Figura 3. Método de genotipagem em larga escala em portadores de melanoma cutâneo e controles. Produtos da amplificação dos fragmentos obtidos das digestões com a enzima StyI (A) NspI (B) de DNA genômico visualizados em gel de agarose 2% corado com brometo de etídio, para a hibridização em lâminas de microarranjos. Os marcadores do tamanho do DNA de 100 pares de bases (pb), estão representados nas colunas L. Os fragmentos de 250 a 1100 pb, que correspondem à amplificação dos fragmentos da digestão enzimática, estão representados nas demais colunas. Os resultados obtidos de controles negativos estão representados nas colunas B.
3.4. Reação dos produtos das PCRs, purificação e quantificação
Os produtos das PCRs das enzimas StyI e NspI foram misturados. A reação compreendeu 100μl do produto de cada uma das três PCRs da enzima StyI e 100 μl do produto de cada uma das quatro PCRs da NspI. Em seguida, os produtos misturados (volume final de 700 μl) foram purificados por meio do método de precipitação de ácidos nucléicos com isopropanol. A purificação consistiu na adição de 12 μl de EDTA 0,5 M em cada amostra, seguida de incubação por 10 minutos em temperatura ambiente. Posteriormente, foram adicionados 200 μl de acetato de amônio 7,5 M e 700 μl de isopropanol em cada amostra, em seguida, elas foram centrifugadas a 2.250 RCF (força centrífuga relativa) por 30 minutos e apenas o precipitado foi mantido. A ele, foram acrescentados 1,6 ml de etanol 75%, com posterior homogeneização e centrifugação a 2.250 RCF por 5 minutos. Após, o sobrenadante foi retirado por inversão cuidadosamente
do tubo e o precipitado de ácidos nucleicos foi ressuspenso em 55 μl de tampão de eluição, com agitação vigorosa durante 30 minutos.
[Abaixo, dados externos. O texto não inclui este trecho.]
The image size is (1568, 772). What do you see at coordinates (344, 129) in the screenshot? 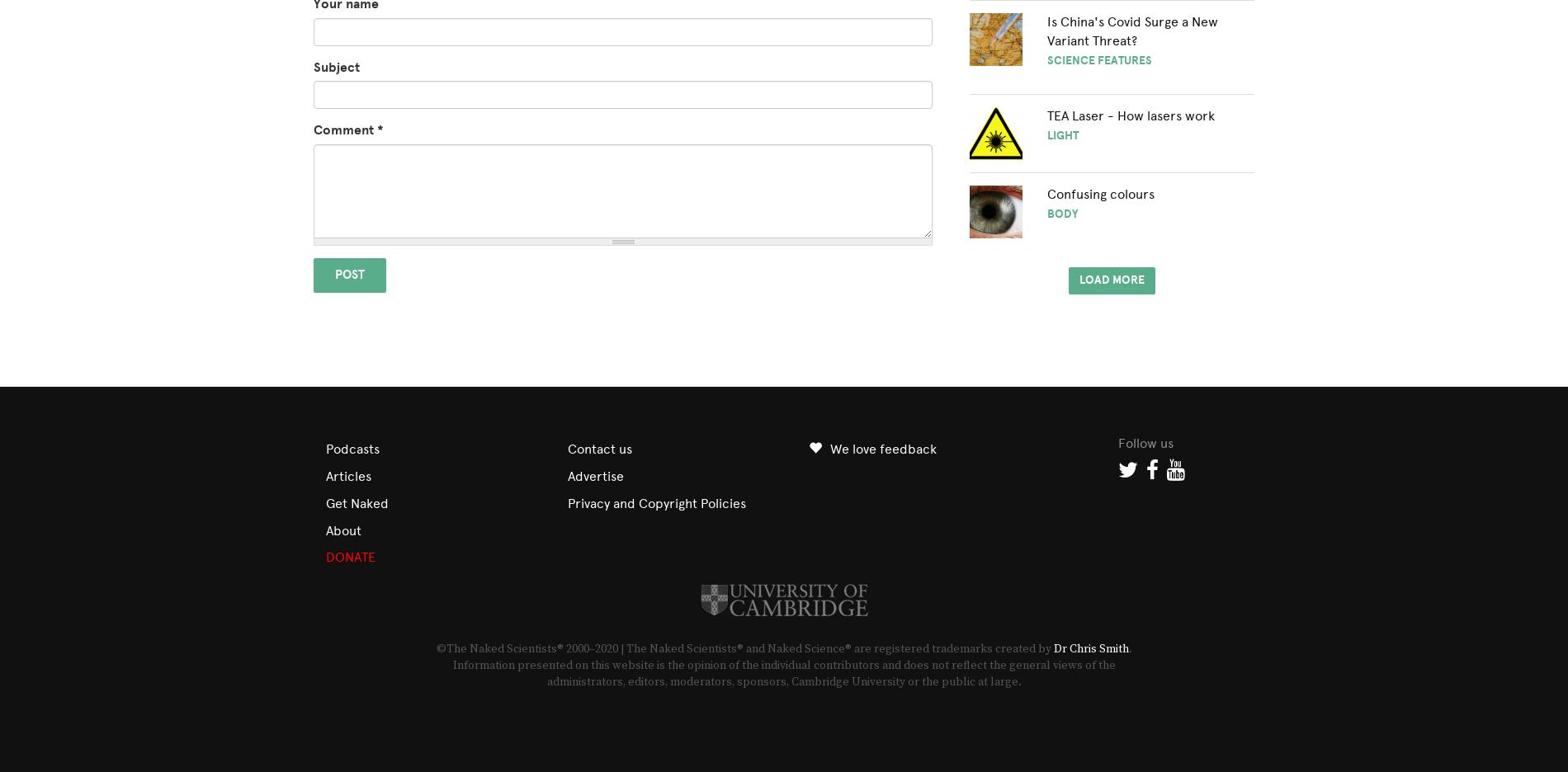
I see `'Comment'` at bounding box center [344, 129].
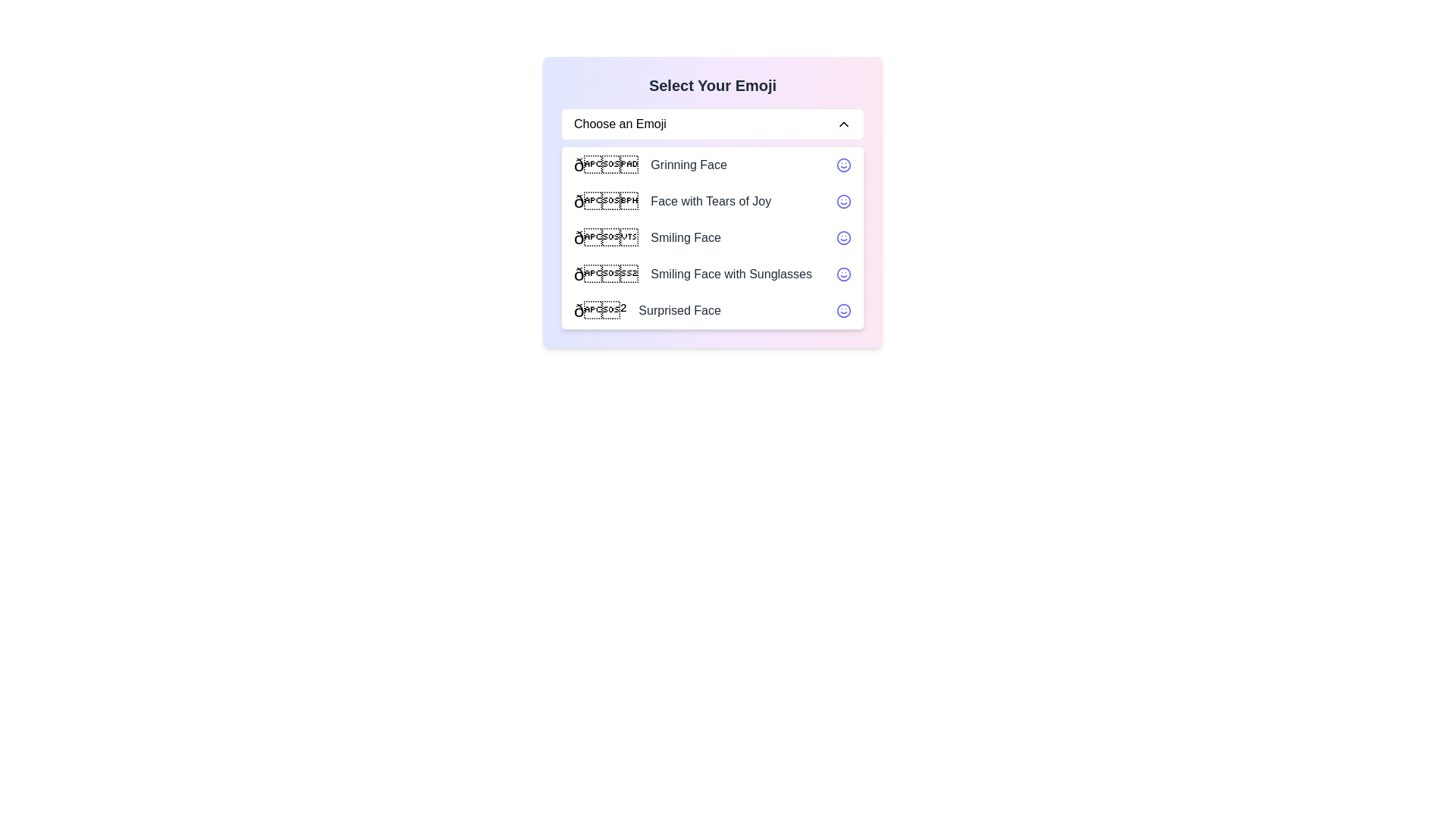  Describe the element at coordinates (843, 201) in the screenshot. I see `the circular smiley face icon with a blue outline, representing the 'Face with Tears of Joy' emoji, located on the far right side of the dropdown component` at that location.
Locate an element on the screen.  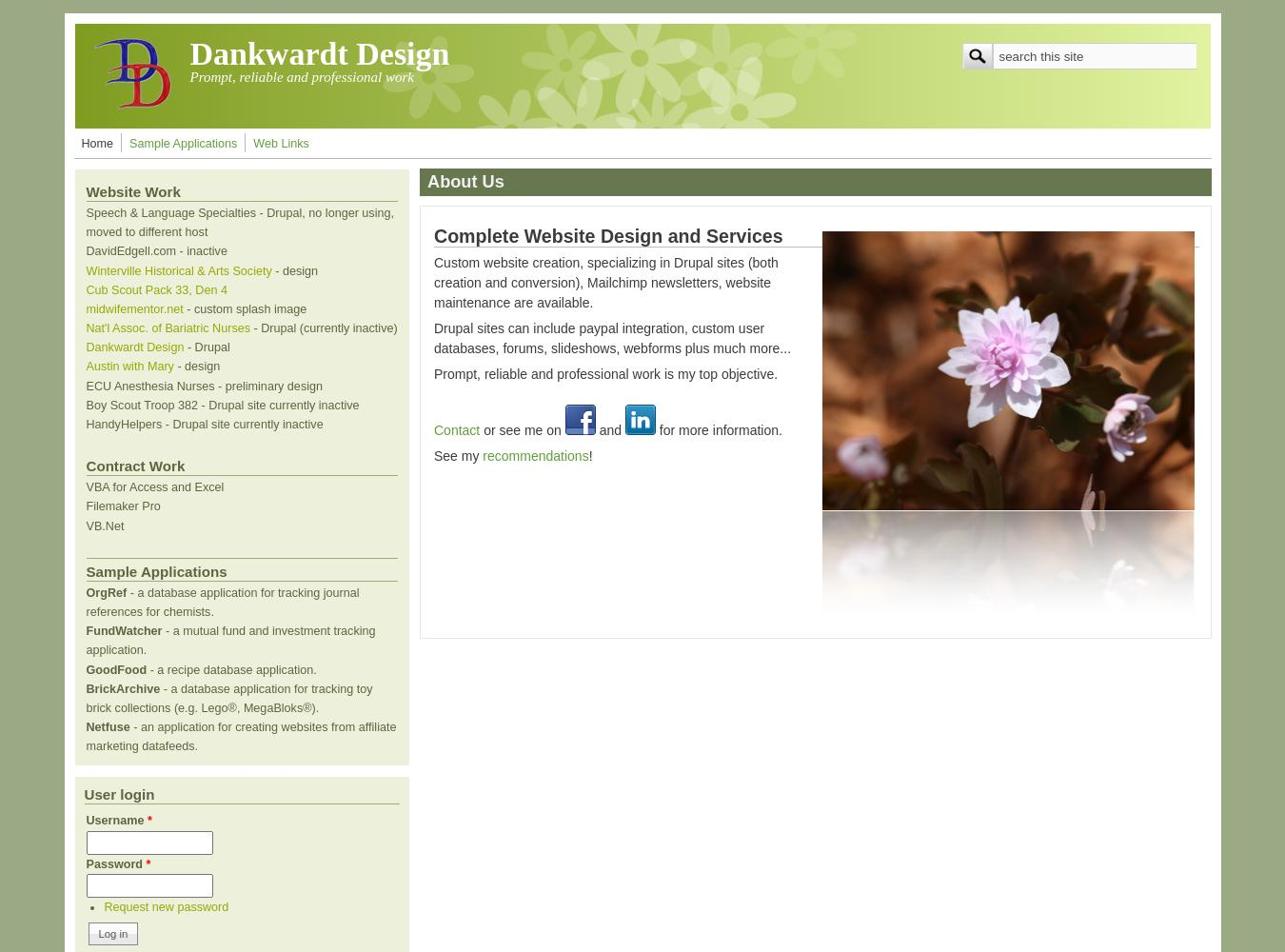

A concentração dos ácidos nucleicos foi determinada em espectrofotômetro (Nanodrop ND100, Wilmington, Delaware, USA), por leitura da densidade óptica no comprimento de onda de 260 nanômetros. As amostras com concentrações entre 450-600 μg/μl foram armazenadas a -20 ºC até o próximo passo.
3.5. Fragmentação dos produtos das PCRs
Foram adicionados 5 μl do tampão de fragmentação aos 45uL dos produtos purificados de cada amostra. Em seguida, foram adicionados a cada amostra 14,4 μl da enzima DNase I (2,5 U), 36 μl do tampão de fragmentação e 309,6 μl de água estéril. A reação foi incubada no termociclador por 35 minutos a 37 ºC e 15 minutos a 95 ºC. A fragmentação foi observada pela presença de fragmentos menores que 180 pb em eletroforese em gel de agarose 4% corado com brometo de etídeo (Figura 4). Os fragmentos obtidos foram utilizados imediatamente.
Figura 4. Método de genotipagem em larga escala em portadores de melanoma cutâneo e controles. Produtos da fragmentação visualizados em gel de agarose corado com brometo de etídio. A reação de fragmentação foi realizada utilizados os produtos das PCRs obtidos da digestão enzimática para a hibridização em lâminas de microarranjos. Os marcadores do tamanho do DNA de 50 pares de bases (pb), estão representados nas colunas L e na coluna B está representada a reação com água estéril, tida como controle negativo da reação. Os fragmentos menores que 180 pb, correspondem à fragmentação das amostras.